(Collected data)
--- START ---
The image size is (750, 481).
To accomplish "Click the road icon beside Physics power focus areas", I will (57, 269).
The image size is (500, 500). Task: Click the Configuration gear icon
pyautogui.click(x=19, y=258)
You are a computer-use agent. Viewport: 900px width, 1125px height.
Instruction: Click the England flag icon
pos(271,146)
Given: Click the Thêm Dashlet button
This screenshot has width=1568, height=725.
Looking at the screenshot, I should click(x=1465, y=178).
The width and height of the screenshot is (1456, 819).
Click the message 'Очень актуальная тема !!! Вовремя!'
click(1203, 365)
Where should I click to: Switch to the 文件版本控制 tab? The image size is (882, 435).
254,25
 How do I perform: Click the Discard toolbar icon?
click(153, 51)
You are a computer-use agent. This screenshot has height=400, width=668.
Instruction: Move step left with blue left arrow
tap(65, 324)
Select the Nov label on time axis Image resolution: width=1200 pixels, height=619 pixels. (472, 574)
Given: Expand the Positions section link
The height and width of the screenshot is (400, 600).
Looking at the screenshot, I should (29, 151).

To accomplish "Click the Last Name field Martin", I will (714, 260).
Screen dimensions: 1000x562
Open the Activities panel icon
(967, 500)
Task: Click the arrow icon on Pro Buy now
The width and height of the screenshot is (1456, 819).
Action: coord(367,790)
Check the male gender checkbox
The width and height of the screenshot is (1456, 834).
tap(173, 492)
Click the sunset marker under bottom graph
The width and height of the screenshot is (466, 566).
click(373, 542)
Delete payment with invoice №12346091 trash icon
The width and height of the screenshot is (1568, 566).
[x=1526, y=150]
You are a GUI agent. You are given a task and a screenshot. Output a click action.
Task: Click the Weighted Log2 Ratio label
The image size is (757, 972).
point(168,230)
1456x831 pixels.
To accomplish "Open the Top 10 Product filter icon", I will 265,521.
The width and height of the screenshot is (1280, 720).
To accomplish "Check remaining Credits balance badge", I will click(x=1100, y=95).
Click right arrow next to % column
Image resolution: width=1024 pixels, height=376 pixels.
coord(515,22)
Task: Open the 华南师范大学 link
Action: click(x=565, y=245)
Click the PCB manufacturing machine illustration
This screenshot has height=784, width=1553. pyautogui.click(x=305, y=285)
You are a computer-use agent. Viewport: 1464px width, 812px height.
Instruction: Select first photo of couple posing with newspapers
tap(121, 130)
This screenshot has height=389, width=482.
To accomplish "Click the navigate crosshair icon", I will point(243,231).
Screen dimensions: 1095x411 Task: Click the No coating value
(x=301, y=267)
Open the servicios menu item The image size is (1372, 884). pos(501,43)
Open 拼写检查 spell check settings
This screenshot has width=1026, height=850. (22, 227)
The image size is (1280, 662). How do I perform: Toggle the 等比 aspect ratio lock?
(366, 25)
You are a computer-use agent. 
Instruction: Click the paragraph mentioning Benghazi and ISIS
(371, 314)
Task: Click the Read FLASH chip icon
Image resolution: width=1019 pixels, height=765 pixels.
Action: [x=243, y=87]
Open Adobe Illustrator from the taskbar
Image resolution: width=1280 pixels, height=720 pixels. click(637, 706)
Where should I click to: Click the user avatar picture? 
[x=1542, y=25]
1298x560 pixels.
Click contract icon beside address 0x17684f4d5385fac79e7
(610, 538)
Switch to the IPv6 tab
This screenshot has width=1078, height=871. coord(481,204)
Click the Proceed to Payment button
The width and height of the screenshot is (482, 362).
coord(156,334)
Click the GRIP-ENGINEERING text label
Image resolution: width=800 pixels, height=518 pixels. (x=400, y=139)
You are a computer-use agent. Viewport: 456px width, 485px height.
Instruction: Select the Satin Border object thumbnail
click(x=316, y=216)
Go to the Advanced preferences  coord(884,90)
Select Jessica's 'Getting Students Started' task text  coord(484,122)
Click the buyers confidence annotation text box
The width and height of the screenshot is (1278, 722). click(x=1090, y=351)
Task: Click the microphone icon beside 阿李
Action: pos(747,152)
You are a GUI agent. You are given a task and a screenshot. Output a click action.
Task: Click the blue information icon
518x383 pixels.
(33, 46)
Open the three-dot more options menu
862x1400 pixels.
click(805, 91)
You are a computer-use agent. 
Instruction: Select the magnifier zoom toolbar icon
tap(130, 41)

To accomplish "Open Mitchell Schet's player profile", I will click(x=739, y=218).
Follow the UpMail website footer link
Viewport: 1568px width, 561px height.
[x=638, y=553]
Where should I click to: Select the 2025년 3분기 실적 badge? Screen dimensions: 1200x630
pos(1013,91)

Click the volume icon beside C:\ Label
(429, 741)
--- END ---
▶ WORK TO COMPLETE
In the entries above, identify every line with the string "agent".

▶ EXERCISE ANSWER
You are a computer-use agent. Viewport: 900px width, 1125px height.
You are a computer-use agent. This screenshot has height=400, width=668.
You are a GUI agent. You are given a task and a screenshot. Output a click action.
You are a computer-use agent. Viewport: 1464px width, 812px height.
You are a computer-use agent. 
You are a computer-use agent. Viewport: 456px width, 485px height.
You are a GUI agent. You are given a task and a screenshot. Output a click action.
You are a computer-use agent. 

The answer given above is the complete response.